Repeat nothing but the lines below running from the one containing "Screen dimensions: 1308x872" to the one containing "Expand the Metadata panel". Keep both end lines.

——

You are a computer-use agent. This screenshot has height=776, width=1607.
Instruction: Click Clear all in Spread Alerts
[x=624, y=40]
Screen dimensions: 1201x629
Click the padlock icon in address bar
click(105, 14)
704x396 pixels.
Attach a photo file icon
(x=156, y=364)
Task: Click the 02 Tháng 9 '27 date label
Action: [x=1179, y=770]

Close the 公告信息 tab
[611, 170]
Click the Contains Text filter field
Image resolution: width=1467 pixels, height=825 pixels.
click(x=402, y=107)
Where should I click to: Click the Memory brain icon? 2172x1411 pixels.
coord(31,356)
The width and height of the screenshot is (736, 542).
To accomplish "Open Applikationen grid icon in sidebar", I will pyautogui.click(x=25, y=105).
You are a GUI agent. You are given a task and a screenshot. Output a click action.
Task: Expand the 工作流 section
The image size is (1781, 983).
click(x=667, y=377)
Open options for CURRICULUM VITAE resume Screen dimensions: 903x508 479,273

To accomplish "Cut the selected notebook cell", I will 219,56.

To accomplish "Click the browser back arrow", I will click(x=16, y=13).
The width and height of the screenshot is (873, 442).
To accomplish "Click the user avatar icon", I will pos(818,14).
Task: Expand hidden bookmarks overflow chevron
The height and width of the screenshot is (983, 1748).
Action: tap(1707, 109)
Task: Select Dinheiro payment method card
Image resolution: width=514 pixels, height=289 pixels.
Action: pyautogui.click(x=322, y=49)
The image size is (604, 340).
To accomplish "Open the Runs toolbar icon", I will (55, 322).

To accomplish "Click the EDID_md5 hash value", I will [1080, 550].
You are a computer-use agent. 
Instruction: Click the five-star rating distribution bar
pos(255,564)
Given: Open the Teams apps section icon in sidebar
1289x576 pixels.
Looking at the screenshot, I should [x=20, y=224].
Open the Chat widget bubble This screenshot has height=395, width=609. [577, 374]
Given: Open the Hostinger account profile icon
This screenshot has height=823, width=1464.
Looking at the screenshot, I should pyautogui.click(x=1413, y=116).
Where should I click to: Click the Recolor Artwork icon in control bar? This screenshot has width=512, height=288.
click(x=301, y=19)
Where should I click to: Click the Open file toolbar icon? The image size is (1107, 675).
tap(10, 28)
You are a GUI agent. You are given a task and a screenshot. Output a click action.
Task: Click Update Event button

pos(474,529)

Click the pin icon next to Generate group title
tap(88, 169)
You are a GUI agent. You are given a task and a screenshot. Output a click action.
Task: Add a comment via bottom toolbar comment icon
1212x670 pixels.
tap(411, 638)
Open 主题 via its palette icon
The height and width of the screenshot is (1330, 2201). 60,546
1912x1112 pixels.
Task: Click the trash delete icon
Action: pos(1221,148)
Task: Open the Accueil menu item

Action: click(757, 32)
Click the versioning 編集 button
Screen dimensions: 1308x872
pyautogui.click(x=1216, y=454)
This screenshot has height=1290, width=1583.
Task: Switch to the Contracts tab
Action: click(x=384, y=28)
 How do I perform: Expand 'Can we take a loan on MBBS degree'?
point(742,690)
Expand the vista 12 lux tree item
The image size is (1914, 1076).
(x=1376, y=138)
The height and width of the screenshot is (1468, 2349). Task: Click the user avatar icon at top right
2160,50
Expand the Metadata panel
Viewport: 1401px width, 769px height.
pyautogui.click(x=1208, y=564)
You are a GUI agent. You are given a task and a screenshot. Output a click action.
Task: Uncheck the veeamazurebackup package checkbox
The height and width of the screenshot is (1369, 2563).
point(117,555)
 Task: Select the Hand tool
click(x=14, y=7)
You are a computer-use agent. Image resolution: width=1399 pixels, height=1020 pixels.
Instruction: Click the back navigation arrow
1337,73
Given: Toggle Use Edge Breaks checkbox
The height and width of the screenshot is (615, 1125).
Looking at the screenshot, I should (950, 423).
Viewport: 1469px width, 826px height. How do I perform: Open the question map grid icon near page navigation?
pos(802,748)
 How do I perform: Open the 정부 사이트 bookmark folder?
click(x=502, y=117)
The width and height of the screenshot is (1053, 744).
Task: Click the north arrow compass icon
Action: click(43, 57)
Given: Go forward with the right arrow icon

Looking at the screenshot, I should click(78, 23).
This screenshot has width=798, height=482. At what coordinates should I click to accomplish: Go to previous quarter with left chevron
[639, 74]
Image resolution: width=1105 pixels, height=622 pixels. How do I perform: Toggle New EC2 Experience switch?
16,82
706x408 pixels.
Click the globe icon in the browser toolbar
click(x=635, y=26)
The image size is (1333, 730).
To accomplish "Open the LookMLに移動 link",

——

- _Problem solution_:
Screen dimensions: 1308x872
pyautogui.click(x=1216, y=454)
This screenshot has height=1290, width=1583.
Task: Switch to the Contracts tab
Action: click(x=384, y=28)
 How do I perform: Expand 'Can we take a loan on MBBS degree'?
point(742,690)
Expand the vista 12 lux tree item
The image size is (1914, 1076).
(x=1376, y=138)
The height and width of the screenshot is (1468, 2349). Task: Click the user avatar icon at top right
2160,50
Expand the Metadata panel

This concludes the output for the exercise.